Was die Schiedsgerichte angeht – ist eine rechtskonforme Lösung mit irgendeiner Form von Schiedsgerichten denkbar oder muss TTIP ganz auf diese verzichten?

Bei uns und in den USA sorgen ordentliche Gerichte und Verwaltungsgerichte für Rechtssicherheit – auch im Streit zwischen Investoren aus dem Ausland und einer nationalen Regierung. Ich halte solche Schiedsgerichtsklauseln deshalb für überflüssig.

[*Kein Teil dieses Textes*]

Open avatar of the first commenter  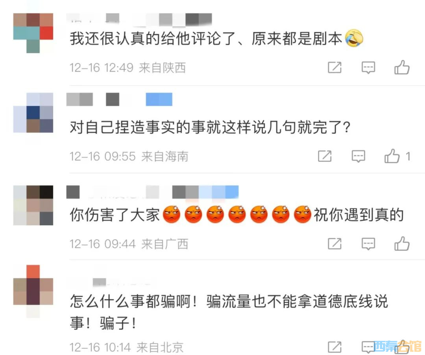(x=33, y=33)
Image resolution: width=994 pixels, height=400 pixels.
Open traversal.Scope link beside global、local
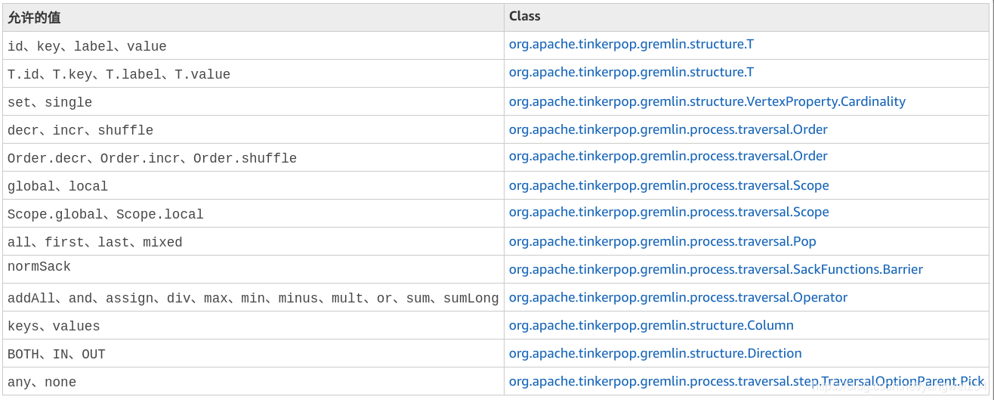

Freier Handel funktioniert zwischen rechtsstaatlichen Demokratien ohne Sondergerichte.

Aus der Kulturszene wird gewarnt, TTIP könne die Kulturlandschaft in Europa und Deutschland beschädigen. Haben Sie Verständnis für diese Befürchtung?

Dafür habe ich als Vorsitzender der SPD in der Kulturmetropole Berlin großes Verständnis. Wir werden sehr genau aufpassen, dass etwa die Möglichkeit der öffentlichen Hand nicht eingeschränkt wird, nach eigenen Kriterien Kulturförderung zu betreiben. Es kann nicht sein, dass die Förderung der freien Kulturszene unter Berufung auf das Abkommen am Ende als "nichttarifäres Handelshemmnis" eingestuft wird und Schadensersatzansprüche Dritter auslöst.

Ist diese Gefahr real?

Ja, denn bei der Kulturförderung gibt es grundlegende Unterschiede zwischen Europa und Amerika. Bei uns ist das anders als in den USA unbestritten eine staatliche Aufgabe. In Deutschland stellt der Staat 93 Prozent der Fördermittel für Kunst und Kultur, in den USA nur etwa zehn Prozent. Bei TTIP sollen marktverzerrende Eingriffe vermieden werden. Es ist durchaus zu befürchten, dass unsere Instrumente der Kulturförderung oder die Künstlersozialkasse als markantes Beispiel als wettbewerbsdiskriminierend gegenüber amerikanischen Unternehmen eingestuft werden.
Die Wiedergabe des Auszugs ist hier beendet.